Attempting to use the calculation above in a real-world app is fraught with error. I’ve been there and felt the pain. We’re bound to find ourselves in one of these scenarios:

  • We under-provision our dynos, and our app struggles to keep up. Requests are queueing because we don’t have enough capacity to serve them, and our users experience slow page requests. Unsure of how to fix the problem, we crank up the dynos. Now we’re in the next scenario.
  • We over-provision our dynos, and our app is performing just fine. Unfortunately, we’re paying for extra capacity we don’t need. This can be really frustrating, and it leads to the many claims of Heroku being too expensive.

So how can we determine how many dynos to run, having confidence that our app will stay fast, without paying any more than necessary?

Automation is the answer

Instead of trying to manually calculate something that’s changing every second, let’s make software do it for us. That’s exactly what an autoscaler does: it continually calculates how many dynos are needed right now based on live metrics.

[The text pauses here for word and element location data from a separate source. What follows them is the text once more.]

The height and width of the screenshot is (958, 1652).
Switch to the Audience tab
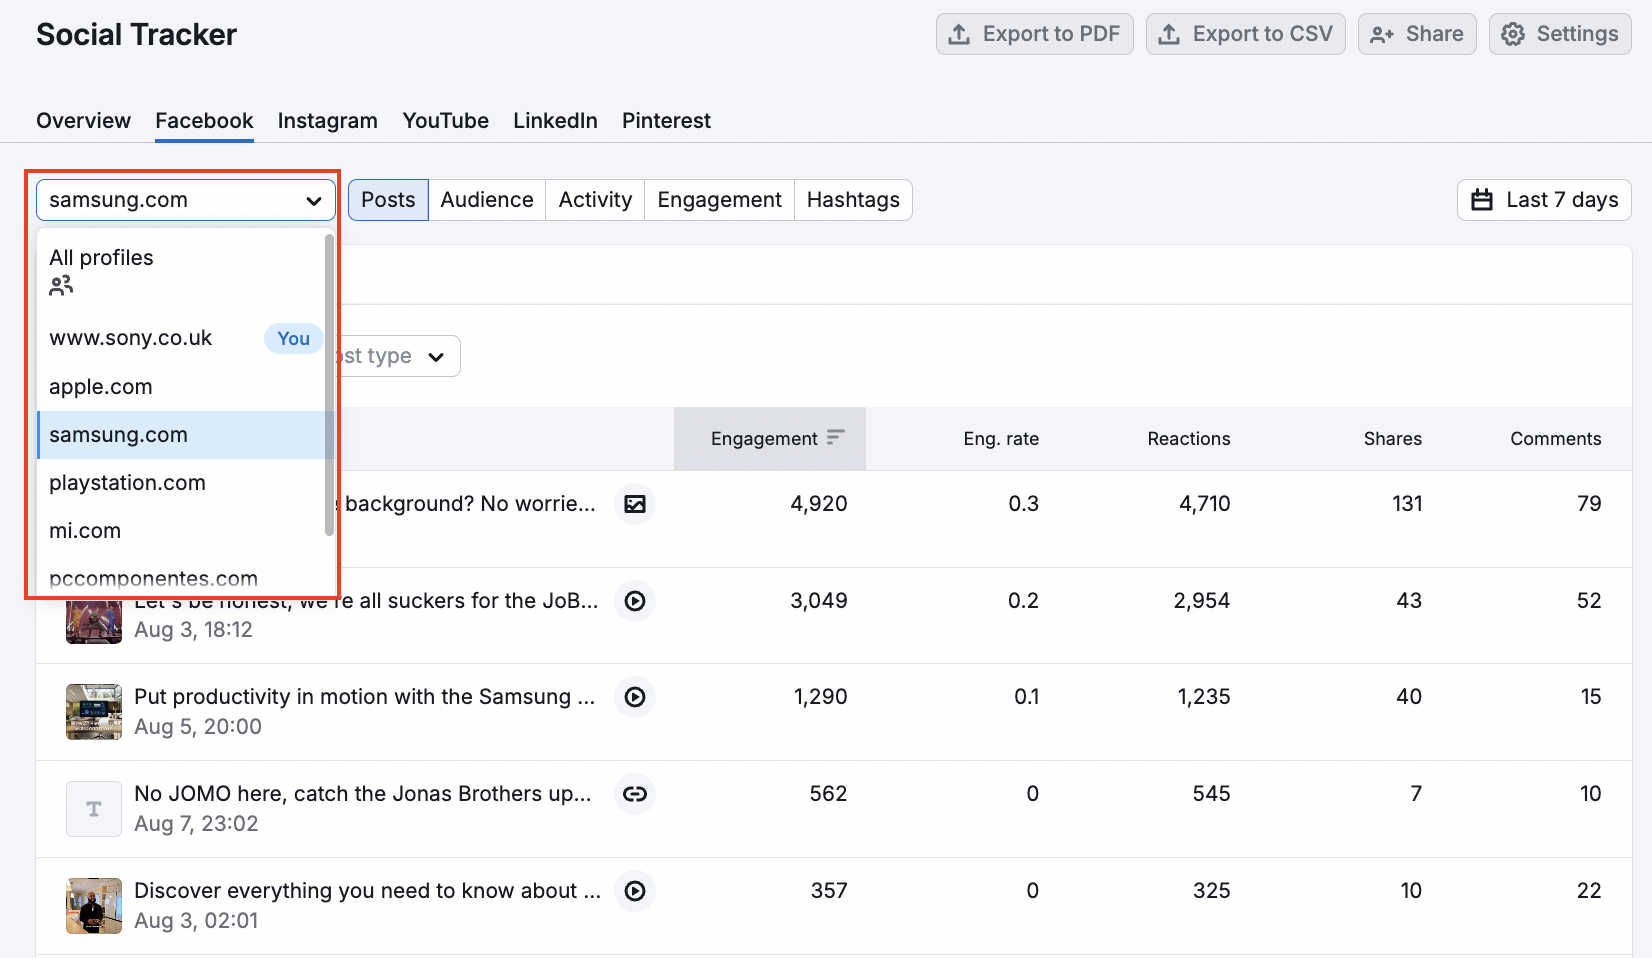pyautogui.click(x=486, y=200)
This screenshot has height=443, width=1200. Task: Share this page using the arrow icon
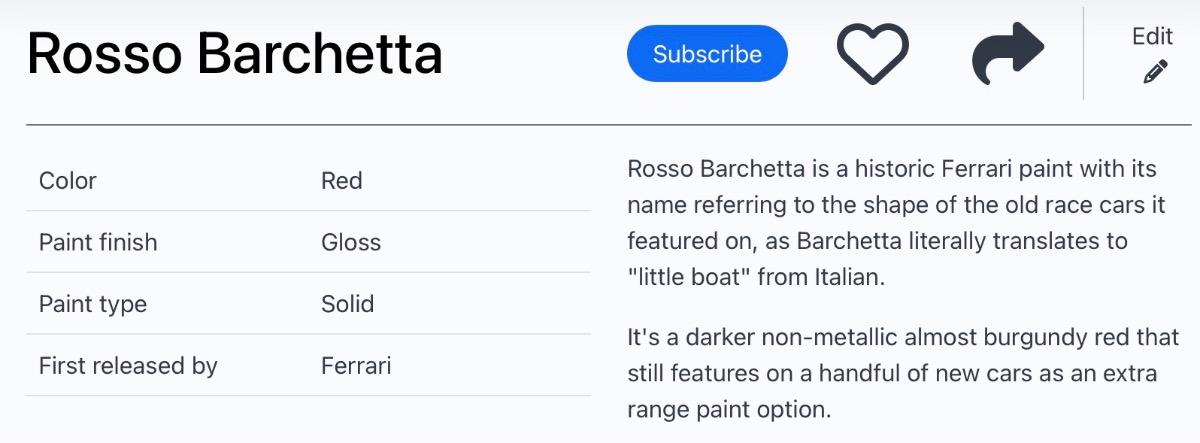click(1008, 54)
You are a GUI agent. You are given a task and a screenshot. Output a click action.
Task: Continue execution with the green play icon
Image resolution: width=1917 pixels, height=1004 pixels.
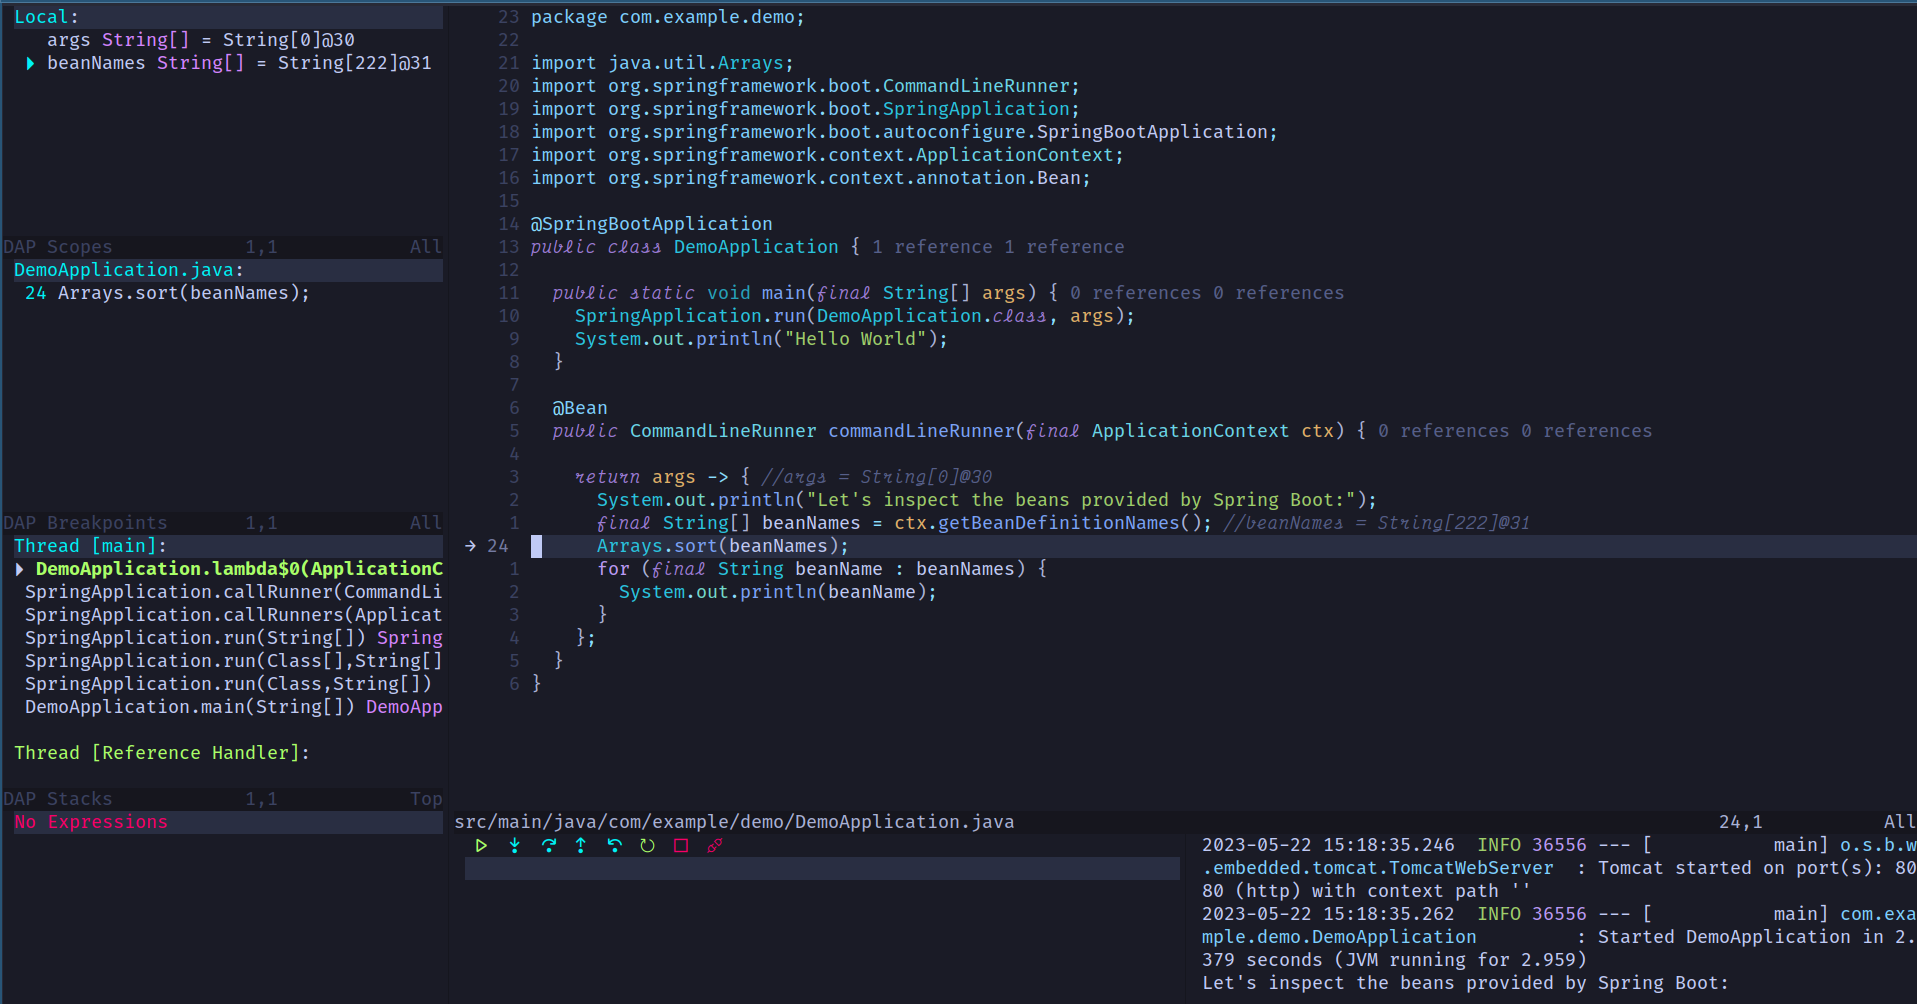tap(481, 846)
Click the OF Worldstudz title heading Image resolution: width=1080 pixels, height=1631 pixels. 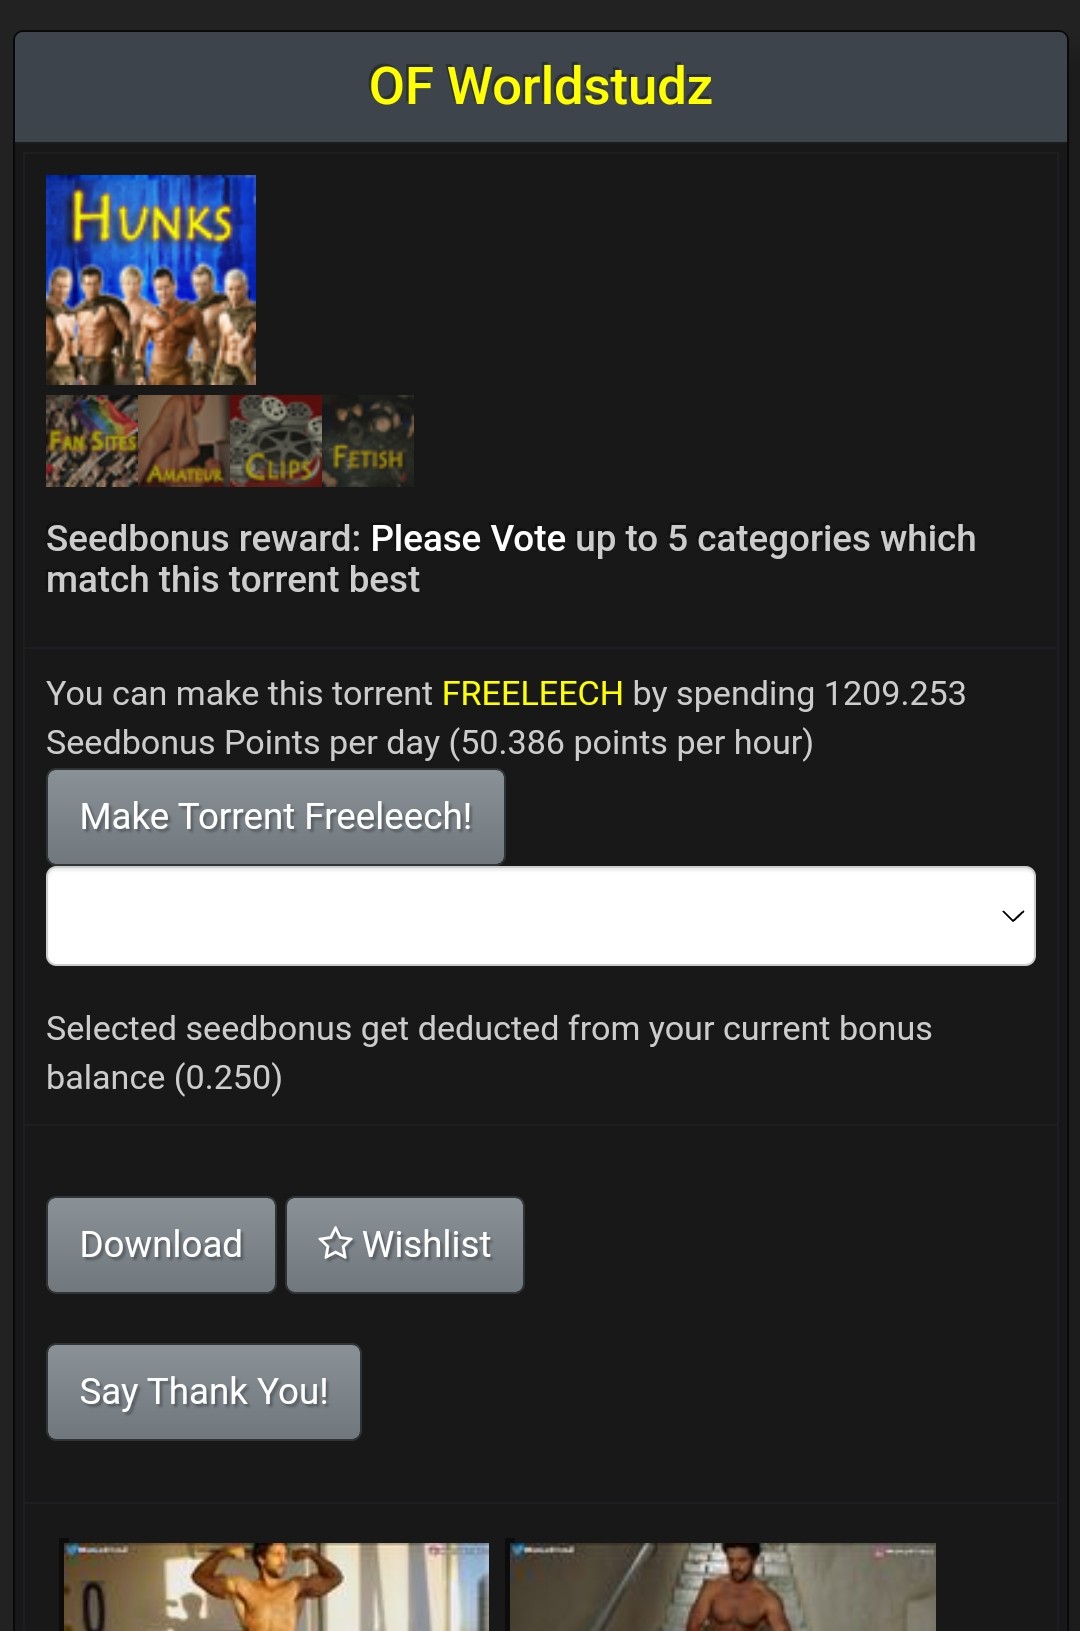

We built an autoscaler that does this better than anything out there, but this isn’t a sales pitch for Judoscale—it is a pitch for autoscaling in general. There’s just no reason to do it the hard way.

Every production app should have autoscaling in place. Even if your production app receives little traffic and runs fine on a single dyno, that dyno is a single point of failure. Running a single dyno without autoscaling is an invitation for slowdowns at best, a production outage at worst. Think of it as a low-cost safety net.

Autoscaling on Heroku is easy and cheap. With it we avoid the painful battles of being under-provisioned, and we avoid paying for unnecessary capacity when over-provisioned.

Putting it all together

We started with six dyno types, and narrowed them down to two: Standard-2x and Performance-L.

Standard-2x and Performance-L Dynos

I recommend all apps try Standard-2x dynos first, running two app processes per dyno. If the 1 GB memory quota proves insufficient for your app, then make the jump to Perf-L. (Or better yet, find out why your app is consuming so much memory!)

Regardless of dyno type, always set up autoscaling on production apps. The cost of this setup will rival any non-Heroku option, and it’ll run smoothly for years with little manual intervention.